◆ **Given request**:
Rewrite the material below with each occurrence of "Where should I click to:" changed to "Where do I click to:", leaving everything else as it is.

· · · ·

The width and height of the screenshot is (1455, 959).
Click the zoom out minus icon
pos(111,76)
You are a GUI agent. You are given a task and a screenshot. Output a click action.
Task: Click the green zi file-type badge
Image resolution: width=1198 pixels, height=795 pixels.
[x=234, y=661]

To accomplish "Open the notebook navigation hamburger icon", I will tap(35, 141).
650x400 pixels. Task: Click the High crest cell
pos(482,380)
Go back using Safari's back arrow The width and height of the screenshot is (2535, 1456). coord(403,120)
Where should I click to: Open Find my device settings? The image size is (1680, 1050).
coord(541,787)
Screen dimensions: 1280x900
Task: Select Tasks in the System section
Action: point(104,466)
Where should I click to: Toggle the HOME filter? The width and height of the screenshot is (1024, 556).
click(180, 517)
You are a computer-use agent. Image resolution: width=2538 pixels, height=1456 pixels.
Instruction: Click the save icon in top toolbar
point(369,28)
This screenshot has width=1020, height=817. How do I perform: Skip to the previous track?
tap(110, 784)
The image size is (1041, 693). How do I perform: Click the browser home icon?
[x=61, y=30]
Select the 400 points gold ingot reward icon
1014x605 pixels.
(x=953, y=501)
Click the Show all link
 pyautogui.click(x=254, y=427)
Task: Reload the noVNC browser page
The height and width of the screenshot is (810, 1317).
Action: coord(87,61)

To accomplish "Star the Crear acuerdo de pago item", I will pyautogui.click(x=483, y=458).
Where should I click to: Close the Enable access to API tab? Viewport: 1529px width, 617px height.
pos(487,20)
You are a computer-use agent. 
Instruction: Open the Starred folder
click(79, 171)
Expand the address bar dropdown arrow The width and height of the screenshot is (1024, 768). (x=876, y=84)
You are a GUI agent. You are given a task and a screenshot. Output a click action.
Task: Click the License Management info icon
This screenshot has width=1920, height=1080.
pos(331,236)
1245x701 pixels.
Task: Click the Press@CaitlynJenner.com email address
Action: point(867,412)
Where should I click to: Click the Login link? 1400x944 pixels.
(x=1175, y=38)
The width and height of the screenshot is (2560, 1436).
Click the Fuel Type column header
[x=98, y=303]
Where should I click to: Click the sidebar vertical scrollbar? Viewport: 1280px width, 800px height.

· · · ·

◆ **The completed task**:
The width and height of the screenshot is (1455, 959).
Click the zoom out minus icon
pos(111,76)
You are a GUI agent. You are given a task and a screenshot. Output a click action.
Task: Click the green zi file-type badge
Image resolution: width=1198 pixels, height=795 pixels.
[x=234, y=661]

To accomplish "Open the notebook navigation hamburger icon", I will tap(35, 141).
650x400 pixels. Task: Click the High crest cell
pos(482,380)
Go back using Safari's back arrow The width and height of the screenshot is (2535, 1456). coord(403,120)
Where do I click to: Open Find my device settings? The image size is (1680, 1050).
coord(541,787)
Screen dimensions: 1280x900
Task: Select Tasks in the System section
Action: point(104,466)
Where do I click to: Toggle the HOME filter? The width and height of the screenshot is (1024, 556).
click(180, 517)
You are a computer-use agent. Image resolution: width=2538 pixels, height=1456 pixels.
Instruction: Click the save icon in top toolbar
point(369,28)
This screenshot has width=1020, height=817. How do I perform: Skip to the previous track?
tap(110, 784)
The image size is (1041, 693). How do I perform: Click the browser home icon?
[x=61, y=30]
Select the 400 points gold ingot reward icon
1014x605 pixels.
(x=953, y=501)
Click the Show all link
 pyautogui.click(x=254, y=427)
Task: Reload the noVNC browser page
The height and width of the screenshot is (810, 1317).
Action: coord(87,61)

To accomplish "Star the Crear acuerdo de pago item", I will pyautogui.click(x=483, y=458).
Where do I click to: Close the Enable access to API tab? Viewport: 1529px width, 617px height.
pos(487,20)
You are a computer-use agent. 
Instruction: Open the Starred folder
click(79, 171)
Expand the address bar dropdown arrow The width and height of the screenshot is (1024, 768). (x=876, y=84)
You are a GUI agent. You are given a task and a screenshot. Output a click action.
Task: Click the License Management info icon
This screenshot has width=1920, height=1080.
pos(331,236)
1245x701 pixels.
Task: Click the Press@CaitlynJenner.com email address
Action: point(867,412)
Where do I click to: Click the Login link? 1400x944 pixels.
(x=1175, y=38)
The width and height of the screenshot is (2560, 1436).
Click the Fuel Type column header
[x=98, y=303]
Where do I click to: Click the sidebar vertical scrollbar? Viewport: 1280px width, 800px height.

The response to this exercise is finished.